**TASK SET**
[1] Using the Vinterberg film essay, answer these:
(a) What disrupts the utopian idyll in the latter film?
(b) In Another Round, what do the group of friends elect to do?
(c) In which film does society at large collapse?
[2] Copy word for word the stretch of the Vinterberg film essay from "There’s something thrillingly" through "Another Round (2020)".

**SOURCE DOCUMENT**
---+---
In the latter film, a utopian idyll is disrupted by individual desires and sexual improprieties. The consistent thesis across these films appears to be that self-interest and desire will always disrupt the surface harmony of family units, traditional or created.

There’s something thrillingly metatextual, self-deprecating and humorous in this downbeat philosophy – particularly in the context of a collaborative activity such as filmmaking.

What to watch next

To varying extremes, Vinterberg has always dramatised a profound pessimism when it comes to the security, harmony or effective decision-making potential of traditional group units – from families and quasi-families on the small scale to the corridors of military power in Kursk or society at large in collapse in It’s All about Love.

Another Round (2020)

In Another Round a group of friends, dissatisfied with their lives, elect to remain slightly drunk at all times, inspired by the supposed philosophy of Norwegian psychiatrist Finn Skårderud. A witty and authentic script draws bawdy humour and pathos from this faintly ridiculous premise, which is performed beautifully by a company of Vinterberg regulars including Mads Mikkelsen, Thomas Bo Larsen, Magnus Millang and Lars Ranthe.
---+---
**DATASET SECTION**
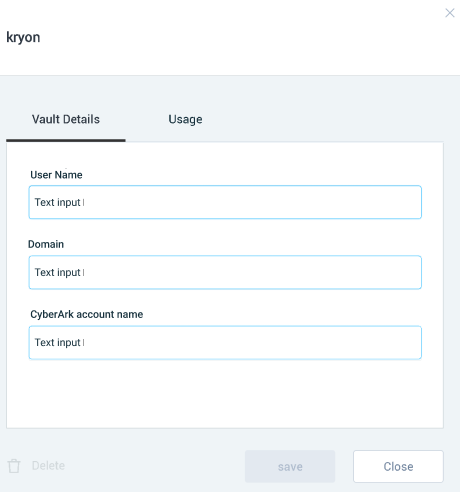The width and height of the screenshot is (460, 492).
Task: Switch to the Vault Details tab
Action: (66, 119)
---+---
**RESPONSES PER TASK**
[1]
(a) Individual desires and sexual improprieties.
(b) Remain slightly drunk at all times.
(c) It's All about Love.

[2]
There’s something thrillingly metatextual, self-deprecating and humorous in this downbeat philosophy – particularly in the context of a collaborative activity such as filmmaking.

What to watch next

To varying extremes, Vinterberg has always dramatised a profound pessimism when it comes to the security, harmony or effective decision-making potential of traditional group units – from families and quasi-families on the small scale to the corridors of military power in Kursk or society at large in collapse in It’s All about Love.

Another Round (2020)